1.4.1. Osteoblast cell culture systems
Osteoblast cell culture model is widely used in osseointegration research. As mentioned earlier this model provides an invaluable opportunity to investigate aspects of bone formation and cell biology in the laboratory. Several cell lines and culture systems have been developed and utilized in investigating the osteoblast activity and interaction at implant surface. Cooper and his collaborates categorized these cells according to their origin into
1. Primary cultures such as bone marrow stromal cells, intramembranous bone, or trabecular long bone.

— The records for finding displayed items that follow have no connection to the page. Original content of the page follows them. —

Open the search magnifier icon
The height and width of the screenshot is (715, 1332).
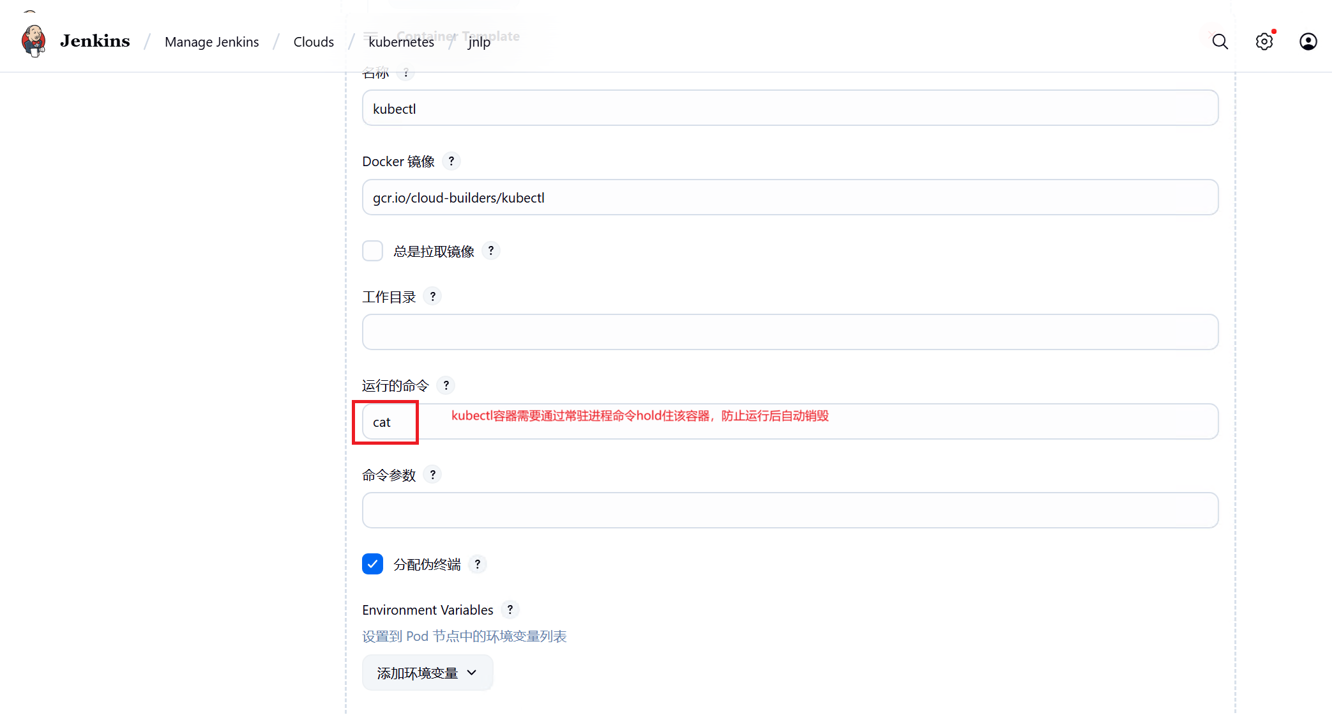pyautogui.click(x=1220, y=42)
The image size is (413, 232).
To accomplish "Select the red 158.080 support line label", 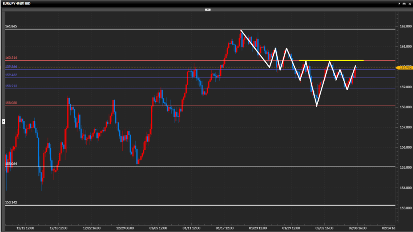I will (x=11, y=103).
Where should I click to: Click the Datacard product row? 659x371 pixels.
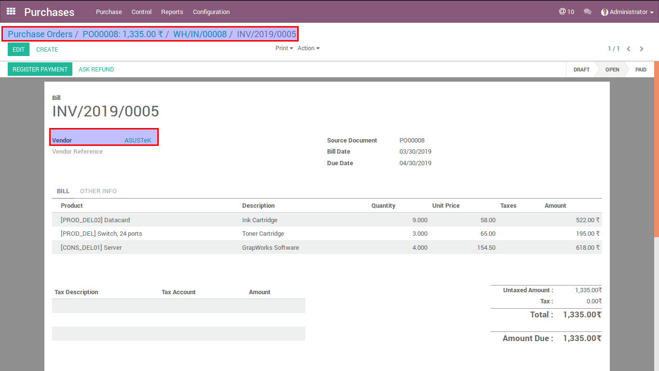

2. Nontransformed clonal cell lines such as the mouse osteoblast like cells MC3T3-E1. 3. Osteosarcoma cell lines such as, the human osteosarcoma MG63 cells and the rat
osteosarcoma ROS 17/2.8 cells.
4. Intentionally immortalized cell lines such as the rat calvarial cell line RCT-1(31). This classification reflects the origin of cell lines, but not the characteristics of each model. These different cell lines represent different states of phenotypic maturation in the osteoblast lineage and have substantially different levels of homogeneity (17). Nevertheless, in cell culture studies the significance and validity of each system depends on the question to be
addressed, and the biochemical and molecular properties of the system (31).The osteoblast cell lines most commonly used to study the interaction of cells with implant surface include; the human osteosarcoma MG63 cells, the mouse osteoblast like MC3T3-E1 cells, the rat osteosarcoma osteoblast like ROS 17/2.8 cells, and the fetal rat calvaria FRC cells (17). In the present investigation the mouse osteoblast like MC3Ts-E1 cells were used. These cells were originally cultured from newborn mouse calvaria. They have unique features that make them a good model to study the mechanisms of biological calcification, osteoblast differentiation, and matrix mineralization. The cells have a low alkaline phosphatase (ALP) activity in the growing state; however, the enzyme activity will increase in the confluent state. This osteogenic cell line has the capacity to differentiate into osteoblasts, osteocytes, and deposit minerals in vitro. The cells are capable of showing different stages of growth and development under dell culture conditions (79). The pattern of osteogenesis that this cell showed in vitro is similar to intramembranous ossification pattern in vivo. The cell
morphology in the growing state resembles a fibroblast. Nevertheless, when the cells grow they start to resemble the osteoblasts in morphology and they can grow in layers (117).In intramembranous ossification the process is triggered by the aggregation of undifferentiated mesenchymal cells into layers or membranes. These cells synthesize and secrete a loose organic matrix that regularly contains blood vessels, fibroblasts, and osteoprogenitor cells. The osteoprogenitor cells differentiate into osteoblasts and commence the assembly of osteoid (uncalcified bone matrix). This matrix will then mineralize side by side with vascular ingrowth to form woven bone that matures into lamellar bone. Similar observations were noted by Sennerby and his collaborates around titanium implants placed in rat cortical bone (104). Another important feature of the non-transformed osteoblast like cells is that they
demonstrate a well-defined inverse relationship between cell differentiation and proliferation (114). These unique characteristics make this osteogenic cell line an excellent model to study the interaction between the osteoblastic cell and the extracellular matrix (ECM) in vitro.